Globally, gender quotas have become an increasingly prominent and popular solution to the problem of women’s political under-representation – and, increasingly, these measures are entrenched in constitutions and/or electoral law, rather than simply left up to individual political parties. Gender quotas in the form of reserved seats are usually explicitly outlined in constitutional provisions – Article 76 of the 2003 Rwandan constitution, for example, reserves 24 of the 80 seats in the Chamber of Deputies for women. Meanwhile, Article 83 of the 2004 Afghan constitution specifies the total number of seats in the lower house, and mandates that at least two women should be elected to this body from each province – in practice, at least 68 women (27%). In other cases, constitutional quota provisions are directed at political parties. The French Constitution, as amended in 1999, states that ‘statutes shall promote equal access by women and men to elective offices and posts’ (Article 1), and also requires that political parties ‘contribute to the implementation of [this] principle’ (Article 4). This was followed in 2000 by new legislation – known as the ‘parity law’ – which mandates that French political parties nominate an equal number of male and female candidates in municipal, national and European elections.

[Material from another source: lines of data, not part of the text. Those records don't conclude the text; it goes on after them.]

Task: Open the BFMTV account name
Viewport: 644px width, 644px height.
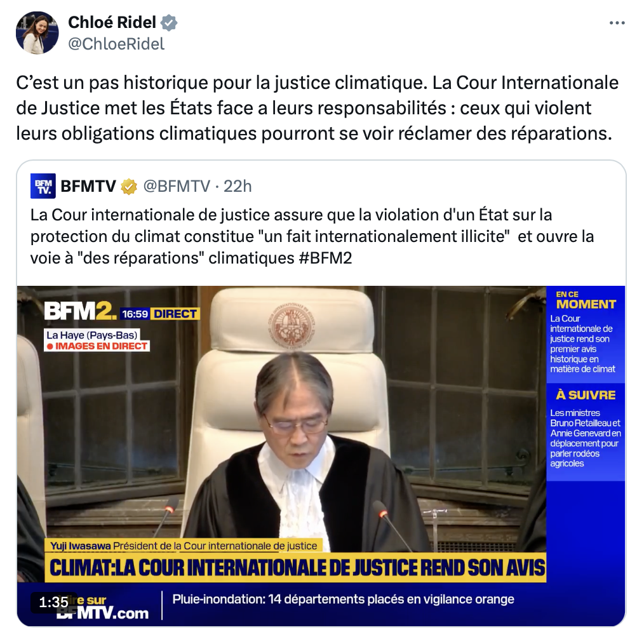Action: pyautogui.click(x=88, y=187)
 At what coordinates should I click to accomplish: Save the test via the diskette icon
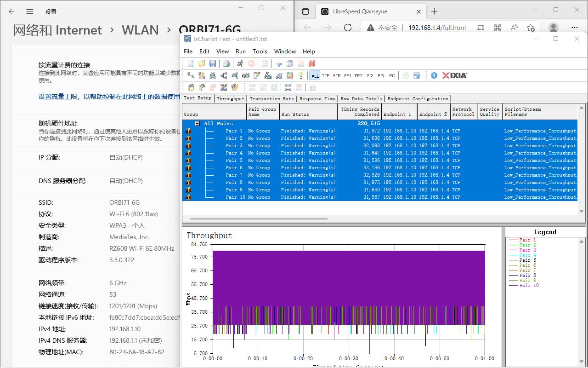(213, 63)
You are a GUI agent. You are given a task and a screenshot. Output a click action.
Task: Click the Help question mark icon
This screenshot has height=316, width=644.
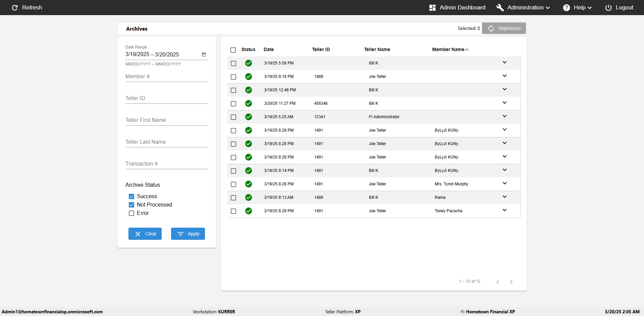pos(566,8)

Are constitutional or legislative quotas more effective than voluntary quotas used by political parties? Research in this area shows that legal quotas do not in themselves guarantee increases in women’s political presence – they need to be well-designed and effectively implemented to produce results. Crucial here are placement mandates – for quotas to work, they must not only stipulate that more women be selected, but must also ensure that parties are running them in seats or list places that they actually have a chance of winning. In Iraq, for example, the 2005 Electoral Law (which supports the gender quota provision in the Transitional Guidelines of the Iraqi Constitution) mandates that at least one of the top three candidates on each of the parties’ electoral lists must be a woman.

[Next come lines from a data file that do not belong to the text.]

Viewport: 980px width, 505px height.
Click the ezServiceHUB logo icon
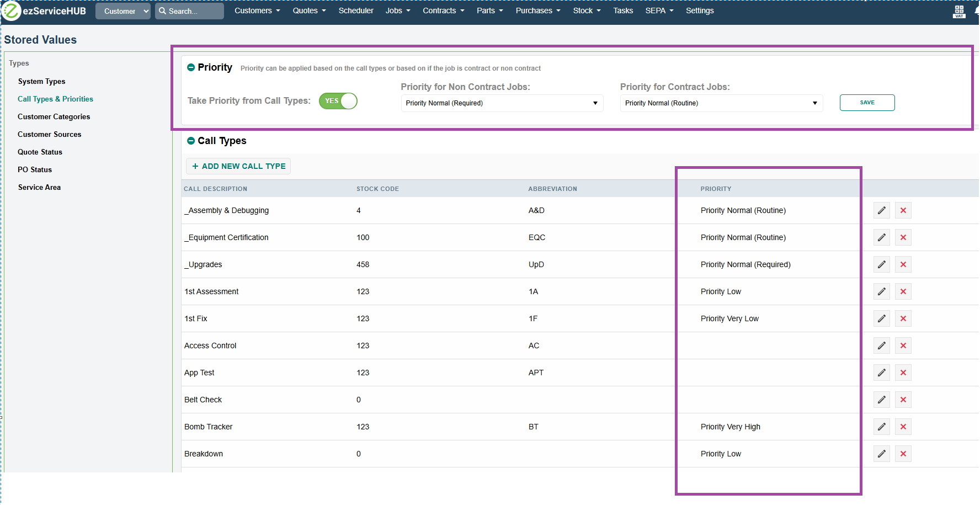point(12,10)
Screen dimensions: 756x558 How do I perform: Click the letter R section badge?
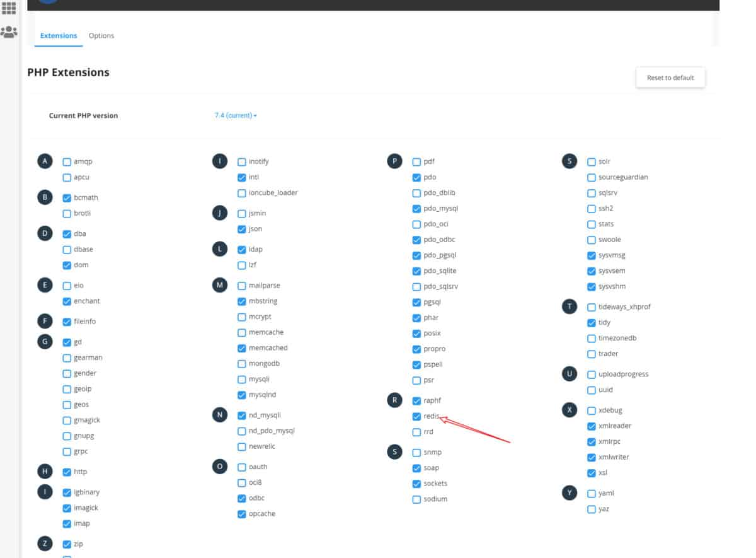394,400
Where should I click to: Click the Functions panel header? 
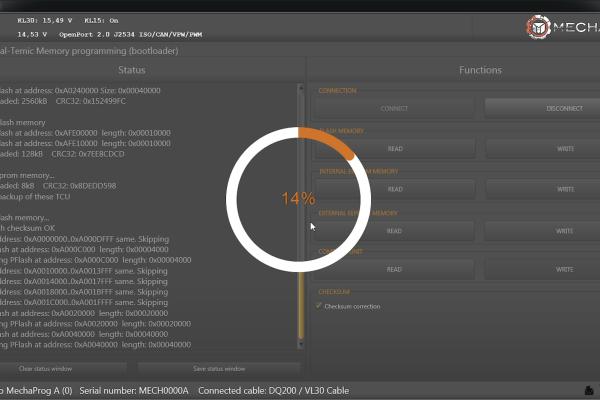pos(480,70)
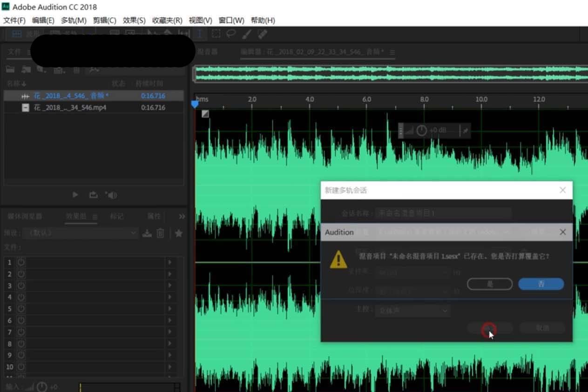The image size is (588, 392).
Task: Select the Marquee Selection tool
Action: (216, 33)
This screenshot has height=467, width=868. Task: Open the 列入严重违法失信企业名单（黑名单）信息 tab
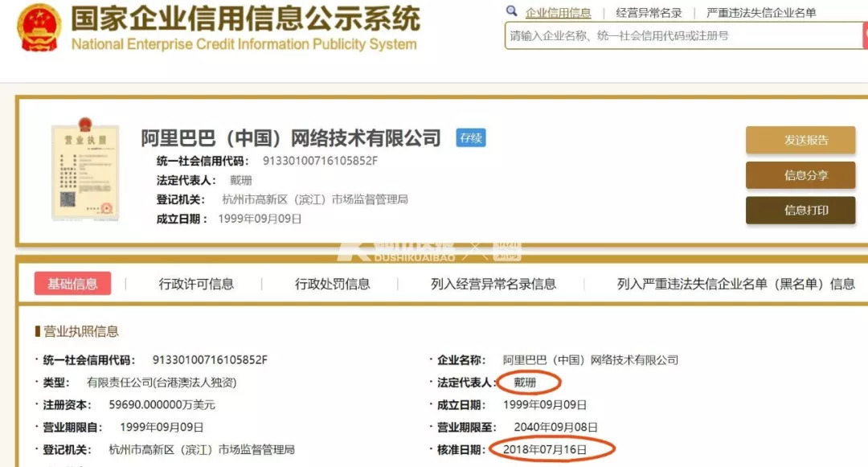[735, 284]
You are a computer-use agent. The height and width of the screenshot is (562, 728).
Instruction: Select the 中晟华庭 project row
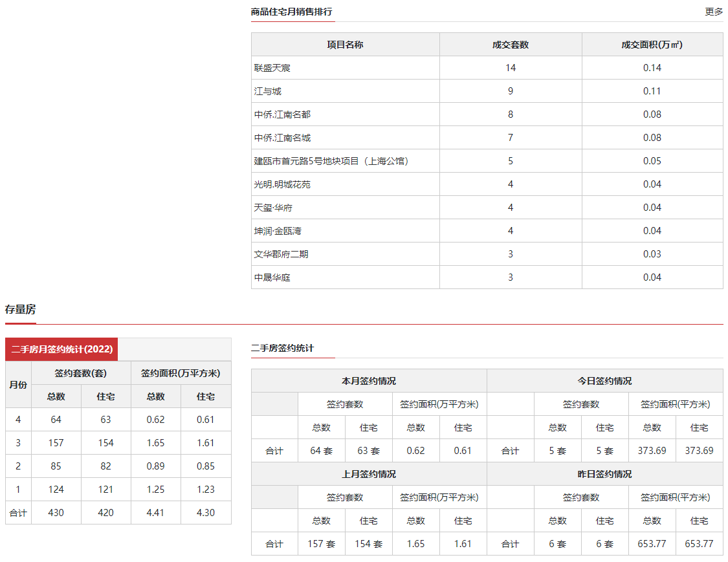pyautogui.click(x=272, y=277)
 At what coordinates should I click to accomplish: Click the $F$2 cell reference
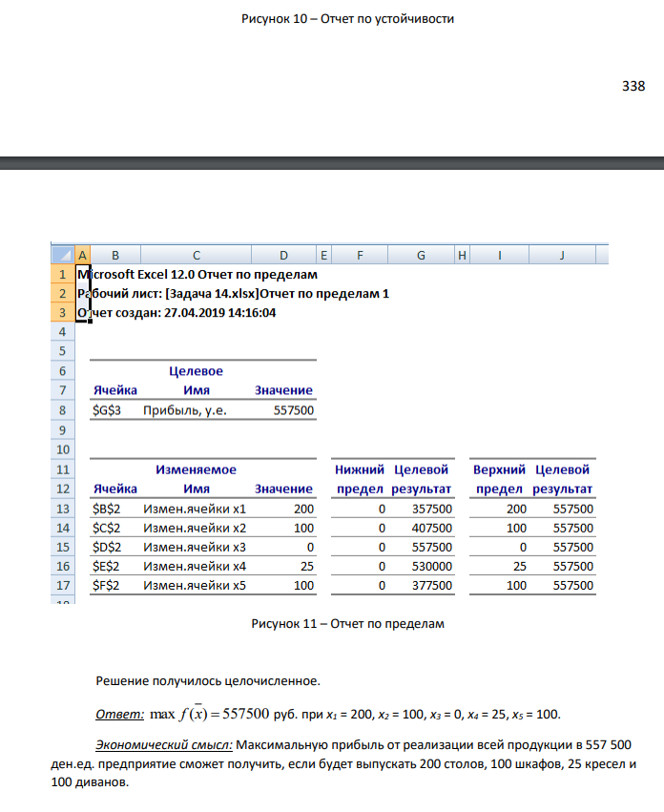point(106,585)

However, one of the advantages of constitutional and/or legislative quotas over voluntary party ones is that they allow for legal sanctions in cases where parties don’t follow the quota rules. The most effective type of sanctions are those that give electoral authorities the power to reject party lists that don’t include a sufficient number or percentage of women candidates, as seen in countries like Belgium and Spain, for example. Other countries have financial sanctions on the books, which are often less effective. In France, for example, the parity law does not specify any placement mandates and only includes weak financial sanctions for non-compliance – the larger parties can therefore afford to pay a fine rather than comply with the quota law. Thus, despite the existence of the above-discussed constitutional provisions and the parity law, women are still only 26% of the National Assembly.

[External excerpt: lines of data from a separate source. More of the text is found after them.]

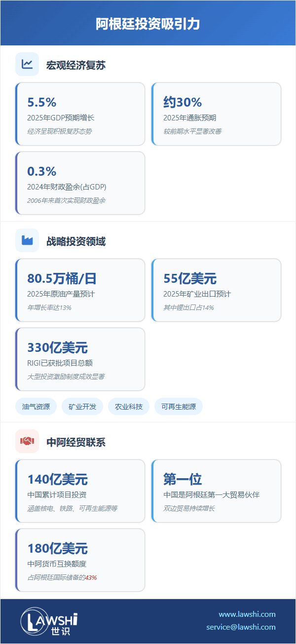Click the 80.5万桶/日 crude oil output card
Image resolution: width=296 pixels, height=644 pixels.
(x=80, y=290)
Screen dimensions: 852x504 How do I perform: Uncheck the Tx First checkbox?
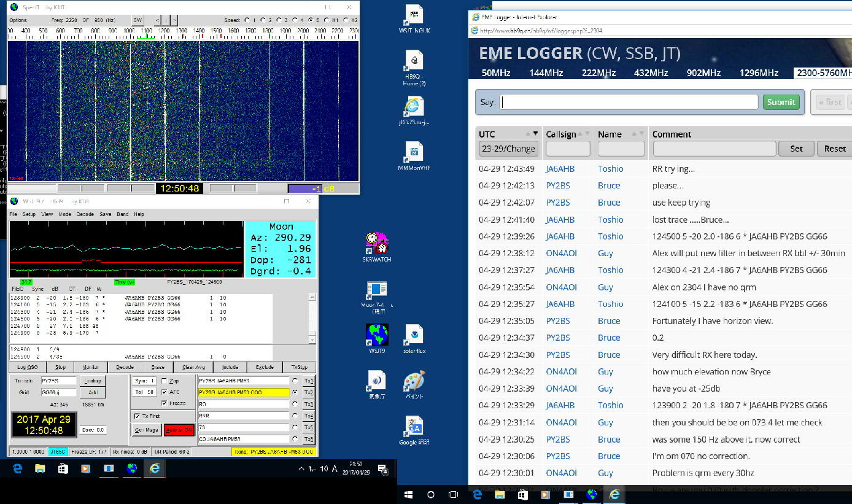tap(137, 416)
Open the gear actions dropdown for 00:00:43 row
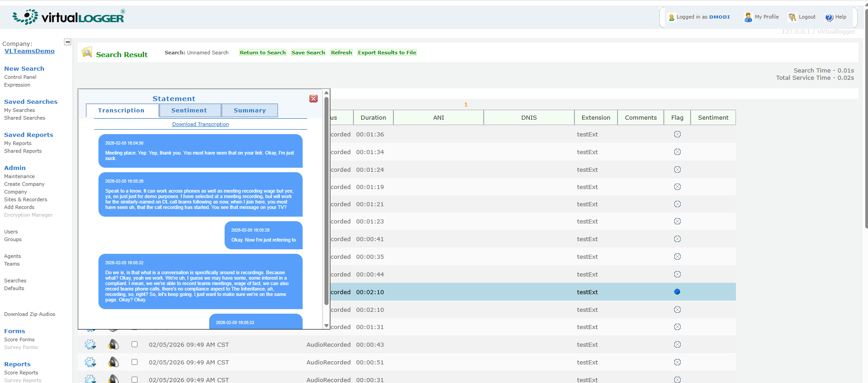Screen dimensions: 868x383 point(90,344)
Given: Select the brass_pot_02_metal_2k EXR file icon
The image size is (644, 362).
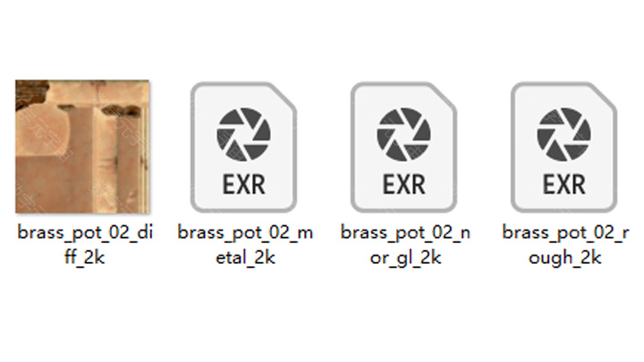Looking at the screenshot, I should [x=243, y=147].
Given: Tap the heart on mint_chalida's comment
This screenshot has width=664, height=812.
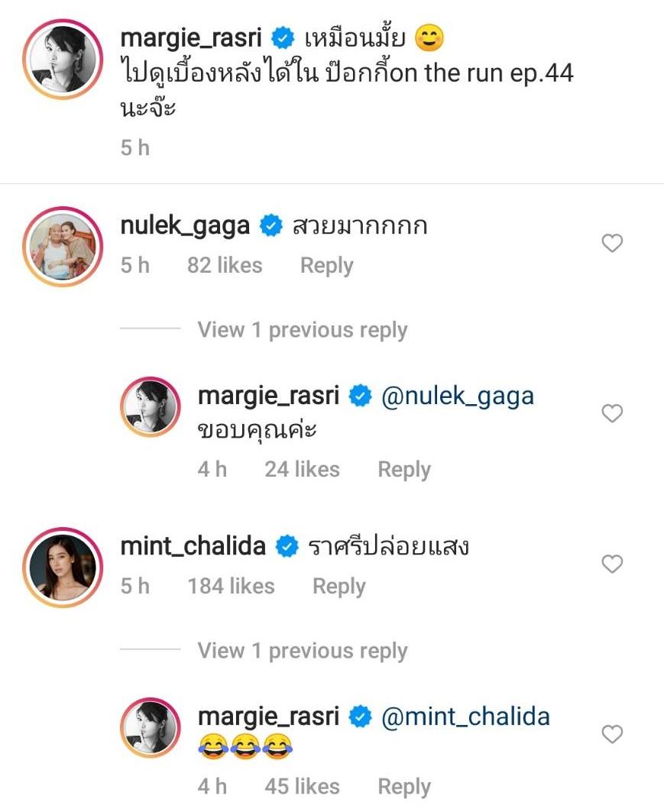Looking at the screenshot, I should click(x=613, y=565).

The other advantage of constitutional and/or legislative quotas is that they apply to all parties in a country. Voluntary party quotas, in contrast, apply only to those parties that have chosen to implement them. In cases where multiple parties across the political spectrum have chosen to adopt voluntary quotas – for example, some of the Scandinavian countries – these measures can have a significant impact on levels of women’s representation. In countries like the UK, however, where the use of voluntary party quotas has been largely one-sided, gains in women’s representation continue to be slow and incremental. Responding to these trends, repeated calls have been made by campaigners at Scottish and UK level for the need for legislative quotas to ensure real change. These kinds of measures are potentially more difficult to adopt than party quotas – legal gender quotas require parliamentary support – but they are also necessary in order to achieve more equal and inclusive decision-making bodies.